Bom, barato, mas não se faz

A capital paulista deve se preparar para enfrentar o pior na temporada de chuvas, que já começou, não apenas porque grandes obras como canalização de córregos e expansão da rede de piscinões, por exemplo, estão atrasadas. Neste caso, o poder público - a Prefeitura e o governo do Estado, conforme o caso - pode alegar que elas são caras e demoradas, embora isso nem sempre seja uma boa desculpa, porque, como estão previstas há muito tempo, tanta demora não se justifica mais. Os transtornos vão ser grandes também porque obras e serviços de manutenção, de custo relativamente barato, mas de grande importância, não foram executadas a tempo. O melhor exemplo disso é o sistema de semáforos.

O Estado de S.Paulo

23 Dezembro 2012 | 02h06

Só 200 dos 4.815 controladores de semáforos da cidade - ridículos 2% - foram dotados de sistema antiapagão - baterias que impedem que os aparelhos fiquem apagados ou com a luz amarela piscando, em consequência das quedas de energia ocorridas durante as chuvas ou de avarias provocadas por infiltrações. Esse é um dos problemas mais frequentes nessa época, com graves efeitos sobre o trânsito, que já sofre com a lentidão provocada pela prudência dos motoristas em pistas molhadas e se agrava com a falta de funcionamento de um grande número de semáforos.

As baterias garantem quatro horas de funcionamento dos aparelhos, tempo suficiente para que os reparos sejam feitos, sem que o trânsito seja comprometido. É muito difícil acreditar que a Prefeitura só tenha recursos para instalar baterias em 200 daqueles equipamentos e, "em breve" - ou seja, sabe-se lá quando - em outros 174. Como diz muito bem o presidente da Associação Brasileira das Empresas de Engenharia de Trânsito (Abeetrans), Sílvio Médici, "falta investimento em novas tecnologias para poder manter o sistema operando com qualquer condição climática. São Paulo não pode ter esse tipo de problema".

Só falta acrescentar que isso se aplica a todos os aspectos do sistema de semáforos, não apenas ao que diz respeito à preservação de seu funcionamento durante as chuvas. O descaso com esses equipamentos não é um problema menor, tendo em vista a sua importância para o controle do fluxo do trânsito. E ele vem de longa data. Não é exclusivo dessa administração, o que não diminui sua responsabilidade. É verdade que ela tem consciência da má situação em que se encontra o sistema, pois lançou em 2007 o Programa de Revitalização Semafórica. Infelizmente, seus resultados têm ficado muito aquém do esperado.

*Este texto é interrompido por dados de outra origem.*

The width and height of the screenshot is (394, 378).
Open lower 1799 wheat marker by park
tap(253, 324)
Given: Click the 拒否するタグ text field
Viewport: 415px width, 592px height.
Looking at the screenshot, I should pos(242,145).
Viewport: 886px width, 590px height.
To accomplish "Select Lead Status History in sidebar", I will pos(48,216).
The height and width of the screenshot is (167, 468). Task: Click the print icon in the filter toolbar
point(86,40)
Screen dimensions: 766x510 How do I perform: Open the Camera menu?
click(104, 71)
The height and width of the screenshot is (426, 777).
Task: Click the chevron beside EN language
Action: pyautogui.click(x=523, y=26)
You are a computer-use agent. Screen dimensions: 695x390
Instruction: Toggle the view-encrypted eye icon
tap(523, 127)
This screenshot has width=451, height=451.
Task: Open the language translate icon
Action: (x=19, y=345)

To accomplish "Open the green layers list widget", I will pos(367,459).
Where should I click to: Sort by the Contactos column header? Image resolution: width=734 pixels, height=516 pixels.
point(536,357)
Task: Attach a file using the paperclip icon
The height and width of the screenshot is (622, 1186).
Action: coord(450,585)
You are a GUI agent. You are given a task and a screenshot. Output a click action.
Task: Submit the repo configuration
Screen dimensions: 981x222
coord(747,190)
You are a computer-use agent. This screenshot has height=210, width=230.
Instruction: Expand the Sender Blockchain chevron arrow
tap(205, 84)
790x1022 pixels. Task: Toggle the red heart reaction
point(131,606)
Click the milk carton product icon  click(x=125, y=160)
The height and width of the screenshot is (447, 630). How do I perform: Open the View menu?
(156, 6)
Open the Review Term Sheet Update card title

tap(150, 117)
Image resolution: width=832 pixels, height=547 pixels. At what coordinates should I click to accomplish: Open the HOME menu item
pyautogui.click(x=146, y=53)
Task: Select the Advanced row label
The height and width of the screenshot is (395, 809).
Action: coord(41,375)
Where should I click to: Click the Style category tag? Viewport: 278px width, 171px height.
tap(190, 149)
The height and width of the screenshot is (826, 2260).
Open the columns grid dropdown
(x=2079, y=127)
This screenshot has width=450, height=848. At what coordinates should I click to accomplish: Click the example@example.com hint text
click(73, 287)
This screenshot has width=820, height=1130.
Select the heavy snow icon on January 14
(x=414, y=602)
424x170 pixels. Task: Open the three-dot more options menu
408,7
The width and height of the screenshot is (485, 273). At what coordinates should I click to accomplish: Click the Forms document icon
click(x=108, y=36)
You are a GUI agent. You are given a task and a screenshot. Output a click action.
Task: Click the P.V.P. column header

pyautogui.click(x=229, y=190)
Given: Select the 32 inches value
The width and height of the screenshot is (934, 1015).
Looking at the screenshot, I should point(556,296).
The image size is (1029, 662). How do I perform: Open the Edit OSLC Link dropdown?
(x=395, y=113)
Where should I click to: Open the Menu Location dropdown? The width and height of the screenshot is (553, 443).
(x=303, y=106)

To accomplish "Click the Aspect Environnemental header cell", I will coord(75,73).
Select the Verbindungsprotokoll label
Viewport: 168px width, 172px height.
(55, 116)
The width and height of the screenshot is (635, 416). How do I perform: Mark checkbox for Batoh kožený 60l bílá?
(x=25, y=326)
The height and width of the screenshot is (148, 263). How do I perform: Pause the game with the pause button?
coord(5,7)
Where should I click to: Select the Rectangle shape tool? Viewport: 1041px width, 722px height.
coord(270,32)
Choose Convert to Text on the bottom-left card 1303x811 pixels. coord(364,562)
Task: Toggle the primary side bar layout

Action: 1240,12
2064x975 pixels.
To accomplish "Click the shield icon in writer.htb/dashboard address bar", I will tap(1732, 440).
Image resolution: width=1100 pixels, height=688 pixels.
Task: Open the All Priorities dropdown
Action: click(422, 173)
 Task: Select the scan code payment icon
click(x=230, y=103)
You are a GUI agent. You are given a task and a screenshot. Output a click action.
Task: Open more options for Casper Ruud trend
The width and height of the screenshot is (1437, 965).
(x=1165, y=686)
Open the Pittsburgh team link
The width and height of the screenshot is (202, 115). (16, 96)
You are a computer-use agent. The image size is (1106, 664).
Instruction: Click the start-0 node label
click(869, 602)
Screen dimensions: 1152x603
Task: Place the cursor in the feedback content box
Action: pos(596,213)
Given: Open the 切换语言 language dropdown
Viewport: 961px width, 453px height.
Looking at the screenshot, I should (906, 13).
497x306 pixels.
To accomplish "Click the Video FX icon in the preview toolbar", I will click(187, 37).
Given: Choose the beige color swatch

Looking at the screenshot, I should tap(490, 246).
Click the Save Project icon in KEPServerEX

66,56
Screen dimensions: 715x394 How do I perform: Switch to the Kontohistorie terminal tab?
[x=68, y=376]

E não só por causa dos equipamentos antiapagão. A situação dos semáforos inteligentes é igualmente desanimadora. Dos 6.156 cruzamentos com faróis, só 1.633 contam com sistema inteligente, que tem esse nome pela sua capacidade de programar o tempo dos sinais verde e vermelho de acordo com o fluxo de veículos, de forma a facilitar o trânsito. Além de seu número reduzido, boa parte deles não funciona por falta de manutenção adequada. Eles começaram a ser instalados há quase 20 anos, em 1994, e nunca receberam a devida atenção. E sua importância é inegável, pois, segundo estimativa dos especialistas, um bom sistema de semáforos inteligentes pode melhorar o trânsito em até 25%.

A falha não se limita à manutenção dos aparelhos. Falta também fiscalização da ação de empreiteiras e concessionárias, que destroem ou danificam os sensores colocados no asfalto para captar dados sobre o volume de tráfego. Elas nem sempre fazem os reparos necessários e não são devidamente punidas por isso.

Nada disso acontece por falta de dinheiro. Reportagem do Estado mostra que recursos provenientes de um empréstimo do Banco Interamericano de Desenvolvimento, destinado à instalação de semáforos inteligentes, foram desviados para obras como a reforma da Praça Roosevelt e da Biblioteca Mário de Andrade. Mesquinharia desnecessária. Afinal, é notório que há dinheiro de sobra para comprar radares e aumentar cada vez mais as multas, que enchem os cofres municipais. Logo, há também para os semáforos. É só querer.